October 2009: Matthew logs onto his social aggregation service. In front of him appears everything his friends have been doing across every different social networking service. He decides that he needs to write a few blog posts, upload some photos, and comment on a few threads. He clicks on the menu in his aggregation service and off he goes, uploading photos to MySpace, Flickr, Facebook, Picasa Web Albums, .Mac and Bebo all from the one screen. Then there’s that party he wants to invite people to: he sets up an event and adds the friends he wants to invite. Details of the party and invites are posted on evite, Socializr and Facebook, with RSVPs from all being tracked by the aggregator.
Does this sound like any service available today? It doesn’t, and yet this is the social network of tomorrow, social network 2.0.
There’s been a lot of talk around FriendFeed being the next Google, and yet it’s not quite there yet. FriendFeed aggregates the data in, but so far the only place you can post out of FriendFeed is Twitter. FriendFeed is however continually evolving and will change in time. The guys running FriendFeed are smart (and ex-Googlers as well) so they will already know that social network 2.0 is the end game. The bigger question though is can they get there in time? Google is still the 1000 pound gorilla
The only company that has come close to meeting the description above is Google with the yet unlaunched Socialstream . The video below shows how one central network can be used as the hub for external services, perhaps not perfectly, but the content generation outwards is there. Google’s Friend Connect and Open Social is all about laying a common data foundation for a service like Socialstream. Google knows it can’t win social networks 1.0, but it’s well placed to become the two-way social aggregation tool of the future.
Competition
We know that the two main players in the race to social network 2.0 are Google and FriendFeed, but as yet we don’t know who else is aiming to deliver in this space. I’d suggest that Facebook and MySpace in particular are not going to sit back and allow Google to create an two way aggregation hub without themselves being in the race. We’re seeing the start of the cold war between Google and Facebook now, with Facebook blocking access to Google’s Friend Connect service. Facebook claims the reason is privacy but ultimately what Friend Connect represents is the dawn of the aggregation services, the ability to pull and push information to and from multiple social networks. MySpace has thrown its weight behind Open Social, but is absent from Friend Connect. Could MySpace see Friend Connect as the start of the broader threat from Google?

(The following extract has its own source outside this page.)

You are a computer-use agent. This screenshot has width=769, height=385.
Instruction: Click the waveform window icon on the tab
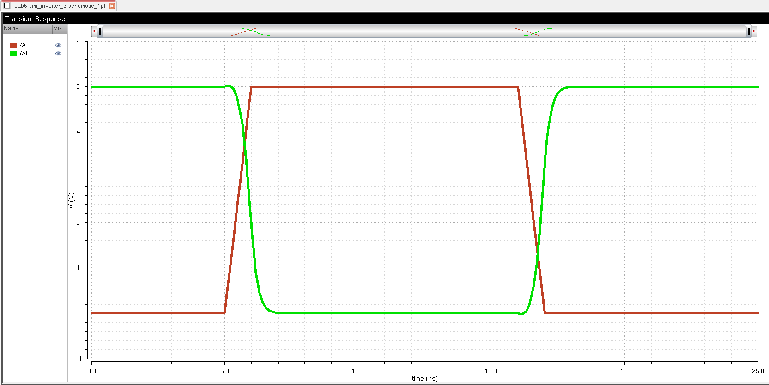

My guess is that Facebook is trying to group as many startups around a compatible layer, perhaps via their platform, so that in the future they’ll start aggregation services as well (the basics are already there through mini-feeds). MySpace, with the backing of News/ FIM will be heading in the same direction, both via in part supporting the standards set by Google, but holding back at the end so they can start cutting direct deals as well.
Conclusion
The opening scenario isn’t that far fetched and it’s definitely the direction we are heading in. The walled gardens of 1.0 are slowing coming down, with movements such as OpenID and DataPortability, and even Google’s Open Social establishing cross platform data compatibility. Ultimately the aggregation model presented today by FriendFeed will expand into ubiquitous two way communication across multiple platforms. Google became the starting point for search, who will become the starting point for social networking tomorrow??